GeneGo, Inc., a leading provider of databases, software and services in systems biology and chemistry, announced today that they were awarded with a Phase II SBIR grant from the National Cancer Institute (NCI) for further development of an analytical platform for translational research and data analysis in oncology. NCI funding will support the industry and academia collaborative project MetaMiner (Oncology) run by GeneGo with investigators at Harvard Medical School, Johns Hopkins University, Tgen, Van Andel Institute and several global pharmaceutical companies. The MetaMiner platform combines disease reconstruction of multiple cancers, OMICs data repository and advanced statistical tools based on pathway descriptors.
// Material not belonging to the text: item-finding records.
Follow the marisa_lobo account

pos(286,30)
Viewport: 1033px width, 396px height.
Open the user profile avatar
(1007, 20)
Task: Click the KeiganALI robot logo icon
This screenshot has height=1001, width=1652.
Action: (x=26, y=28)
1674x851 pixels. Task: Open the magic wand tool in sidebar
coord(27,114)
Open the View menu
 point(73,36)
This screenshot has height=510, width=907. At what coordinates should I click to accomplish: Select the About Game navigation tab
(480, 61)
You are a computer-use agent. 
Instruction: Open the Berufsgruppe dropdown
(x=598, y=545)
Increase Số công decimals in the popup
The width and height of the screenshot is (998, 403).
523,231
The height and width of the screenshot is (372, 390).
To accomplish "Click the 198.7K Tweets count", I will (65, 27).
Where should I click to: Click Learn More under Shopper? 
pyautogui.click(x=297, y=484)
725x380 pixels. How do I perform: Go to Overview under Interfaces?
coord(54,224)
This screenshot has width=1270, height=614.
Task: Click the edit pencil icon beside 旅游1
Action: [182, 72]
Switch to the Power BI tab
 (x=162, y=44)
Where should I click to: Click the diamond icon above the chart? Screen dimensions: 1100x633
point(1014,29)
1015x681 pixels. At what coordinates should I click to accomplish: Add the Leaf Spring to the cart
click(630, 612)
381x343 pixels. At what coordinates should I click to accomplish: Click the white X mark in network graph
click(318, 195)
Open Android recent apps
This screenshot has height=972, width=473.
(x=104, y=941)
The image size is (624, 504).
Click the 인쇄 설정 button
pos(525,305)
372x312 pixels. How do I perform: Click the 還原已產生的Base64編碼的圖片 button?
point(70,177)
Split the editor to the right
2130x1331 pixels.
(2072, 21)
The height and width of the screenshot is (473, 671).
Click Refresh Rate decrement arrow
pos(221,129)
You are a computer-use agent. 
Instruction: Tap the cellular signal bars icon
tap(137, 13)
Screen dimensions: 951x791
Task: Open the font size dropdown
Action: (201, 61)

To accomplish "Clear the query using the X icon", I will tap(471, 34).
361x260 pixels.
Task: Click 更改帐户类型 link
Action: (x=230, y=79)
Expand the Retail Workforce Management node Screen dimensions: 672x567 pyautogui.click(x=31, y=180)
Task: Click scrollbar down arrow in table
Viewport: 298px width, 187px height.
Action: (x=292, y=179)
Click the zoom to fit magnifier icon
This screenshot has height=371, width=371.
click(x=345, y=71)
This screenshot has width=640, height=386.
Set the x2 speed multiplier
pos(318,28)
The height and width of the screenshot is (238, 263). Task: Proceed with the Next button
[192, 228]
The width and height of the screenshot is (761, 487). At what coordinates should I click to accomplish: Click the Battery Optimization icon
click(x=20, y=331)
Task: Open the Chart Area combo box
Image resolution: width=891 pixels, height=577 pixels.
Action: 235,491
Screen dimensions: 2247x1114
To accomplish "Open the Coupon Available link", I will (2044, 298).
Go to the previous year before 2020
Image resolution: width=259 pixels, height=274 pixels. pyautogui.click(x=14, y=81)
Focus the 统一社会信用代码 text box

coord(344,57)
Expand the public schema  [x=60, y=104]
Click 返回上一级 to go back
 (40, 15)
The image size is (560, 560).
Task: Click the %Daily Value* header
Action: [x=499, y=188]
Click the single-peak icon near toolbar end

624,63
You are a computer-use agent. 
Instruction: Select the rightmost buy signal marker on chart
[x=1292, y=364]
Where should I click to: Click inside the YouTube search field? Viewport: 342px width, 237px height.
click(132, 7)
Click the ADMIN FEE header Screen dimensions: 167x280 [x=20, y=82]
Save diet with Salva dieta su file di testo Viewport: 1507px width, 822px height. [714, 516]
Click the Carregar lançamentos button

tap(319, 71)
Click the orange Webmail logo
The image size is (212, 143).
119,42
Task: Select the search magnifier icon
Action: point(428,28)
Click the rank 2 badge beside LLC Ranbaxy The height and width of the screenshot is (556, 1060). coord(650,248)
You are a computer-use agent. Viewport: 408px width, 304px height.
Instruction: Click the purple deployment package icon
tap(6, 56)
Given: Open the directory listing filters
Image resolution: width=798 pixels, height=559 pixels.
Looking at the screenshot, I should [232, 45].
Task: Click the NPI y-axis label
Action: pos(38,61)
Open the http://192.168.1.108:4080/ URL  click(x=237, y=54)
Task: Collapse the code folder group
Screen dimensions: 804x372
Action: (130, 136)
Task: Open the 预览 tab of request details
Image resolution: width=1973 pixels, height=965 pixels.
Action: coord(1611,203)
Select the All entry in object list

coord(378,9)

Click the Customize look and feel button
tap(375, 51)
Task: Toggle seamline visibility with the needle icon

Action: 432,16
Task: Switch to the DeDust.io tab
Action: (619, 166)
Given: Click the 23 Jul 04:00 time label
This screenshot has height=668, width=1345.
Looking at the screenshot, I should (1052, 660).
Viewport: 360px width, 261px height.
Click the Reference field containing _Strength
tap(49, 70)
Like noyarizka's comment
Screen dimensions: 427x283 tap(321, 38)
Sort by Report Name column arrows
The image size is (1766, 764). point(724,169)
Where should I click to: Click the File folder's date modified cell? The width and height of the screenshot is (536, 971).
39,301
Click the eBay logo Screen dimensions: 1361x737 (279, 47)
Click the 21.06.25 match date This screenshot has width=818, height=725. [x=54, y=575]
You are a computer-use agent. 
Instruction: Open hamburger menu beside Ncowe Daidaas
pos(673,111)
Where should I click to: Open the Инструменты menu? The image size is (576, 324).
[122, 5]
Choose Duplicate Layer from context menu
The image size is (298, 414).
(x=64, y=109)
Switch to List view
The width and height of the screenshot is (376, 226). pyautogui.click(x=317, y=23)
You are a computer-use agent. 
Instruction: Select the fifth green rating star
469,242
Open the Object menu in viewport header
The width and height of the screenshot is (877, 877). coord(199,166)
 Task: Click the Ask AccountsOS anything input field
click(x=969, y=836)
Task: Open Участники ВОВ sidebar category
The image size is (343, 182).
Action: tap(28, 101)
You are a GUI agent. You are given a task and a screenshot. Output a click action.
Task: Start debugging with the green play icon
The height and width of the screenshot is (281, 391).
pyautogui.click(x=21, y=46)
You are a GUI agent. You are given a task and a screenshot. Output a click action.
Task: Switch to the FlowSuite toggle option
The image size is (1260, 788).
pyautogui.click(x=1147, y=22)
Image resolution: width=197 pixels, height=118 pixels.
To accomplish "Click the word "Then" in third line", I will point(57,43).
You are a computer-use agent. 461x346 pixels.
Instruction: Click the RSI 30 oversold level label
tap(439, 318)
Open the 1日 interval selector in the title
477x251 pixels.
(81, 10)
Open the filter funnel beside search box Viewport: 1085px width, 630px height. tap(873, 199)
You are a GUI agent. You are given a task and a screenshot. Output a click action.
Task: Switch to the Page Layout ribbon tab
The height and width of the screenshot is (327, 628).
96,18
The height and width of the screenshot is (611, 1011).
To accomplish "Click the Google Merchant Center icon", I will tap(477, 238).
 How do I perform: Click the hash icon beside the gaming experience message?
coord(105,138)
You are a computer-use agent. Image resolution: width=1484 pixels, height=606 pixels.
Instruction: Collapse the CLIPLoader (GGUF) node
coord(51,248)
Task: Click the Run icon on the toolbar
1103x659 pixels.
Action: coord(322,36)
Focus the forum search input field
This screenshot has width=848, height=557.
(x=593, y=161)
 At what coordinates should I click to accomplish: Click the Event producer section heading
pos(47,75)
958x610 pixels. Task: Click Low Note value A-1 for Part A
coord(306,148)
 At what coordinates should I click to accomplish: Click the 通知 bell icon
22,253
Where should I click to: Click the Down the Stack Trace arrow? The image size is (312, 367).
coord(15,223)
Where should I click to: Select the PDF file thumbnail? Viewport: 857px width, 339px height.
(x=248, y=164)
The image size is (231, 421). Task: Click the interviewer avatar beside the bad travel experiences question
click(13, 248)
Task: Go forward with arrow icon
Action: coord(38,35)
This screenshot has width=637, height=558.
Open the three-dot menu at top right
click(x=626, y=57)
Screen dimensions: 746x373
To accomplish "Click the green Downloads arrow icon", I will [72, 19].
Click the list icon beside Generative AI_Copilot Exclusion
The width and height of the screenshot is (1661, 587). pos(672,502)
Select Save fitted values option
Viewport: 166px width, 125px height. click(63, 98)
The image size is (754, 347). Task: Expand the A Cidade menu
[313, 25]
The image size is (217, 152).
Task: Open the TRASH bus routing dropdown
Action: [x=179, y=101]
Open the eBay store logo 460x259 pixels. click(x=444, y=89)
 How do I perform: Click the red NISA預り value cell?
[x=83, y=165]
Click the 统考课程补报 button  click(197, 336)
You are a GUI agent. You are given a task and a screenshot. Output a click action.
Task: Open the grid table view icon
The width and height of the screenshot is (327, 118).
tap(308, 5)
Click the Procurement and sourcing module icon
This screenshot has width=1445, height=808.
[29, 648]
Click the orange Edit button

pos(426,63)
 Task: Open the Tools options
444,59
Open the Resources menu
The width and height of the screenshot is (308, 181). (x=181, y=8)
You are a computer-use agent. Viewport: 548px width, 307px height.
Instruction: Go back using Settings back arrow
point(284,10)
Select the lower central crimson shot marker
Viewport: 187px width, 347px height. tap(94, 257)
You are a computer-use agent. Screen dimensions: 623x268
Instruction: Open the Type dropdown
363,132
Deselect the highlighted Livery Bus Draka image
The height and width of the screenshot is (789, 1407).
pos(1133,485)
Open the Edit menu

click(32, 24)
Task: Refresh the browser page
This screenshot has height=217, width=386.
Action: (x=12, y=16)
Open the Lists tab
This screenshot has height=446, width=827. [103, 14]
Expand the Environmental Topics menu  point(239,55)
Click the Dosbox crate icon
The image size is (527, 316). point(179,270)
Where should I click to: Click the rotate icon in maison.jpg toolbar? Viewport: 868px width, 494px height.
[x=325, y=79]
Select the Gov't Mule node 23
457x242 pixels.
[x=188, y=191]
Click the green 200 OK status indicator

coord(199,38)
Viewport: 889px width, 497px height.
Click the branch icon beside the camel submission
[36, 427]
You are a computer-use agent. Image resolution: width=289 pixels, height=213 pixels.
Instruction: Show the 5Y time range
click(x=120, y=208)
"We are very pleased with NCI's decision to continue support for our MetaMiner(Oncology) platform, which is tailored for biologists, bench scientists, clinicians and medicinal chemists working in oncology," said Yuri Nikolsky, CEO of GeneGo and the grant's PI. "Over the last two years, we have created a general framework for disease reconstruction (causal disease models) and annotated many thousands of 'causative' links between genes, perturbed pathways and seven different cancers. We see target discovery, translational cancer research and personalized diagnostics as the top application areas for MetaMiner (Oncology)."
"There are many 'generic' pathway tools on the market, helpful to some extent in cancer data analysis. However, none of them is centered around cancer biology, which is essential," says Kornelia Polyak, an Associate Professor at Dana-Farber Cancer Institute and a consultant on the grant. "Another focus is on the development of pathway-based tools for integration of different types of OMICs data – somatic mutations, high copy number genes, epigenetics, gene expression, proteomics and metabolomics."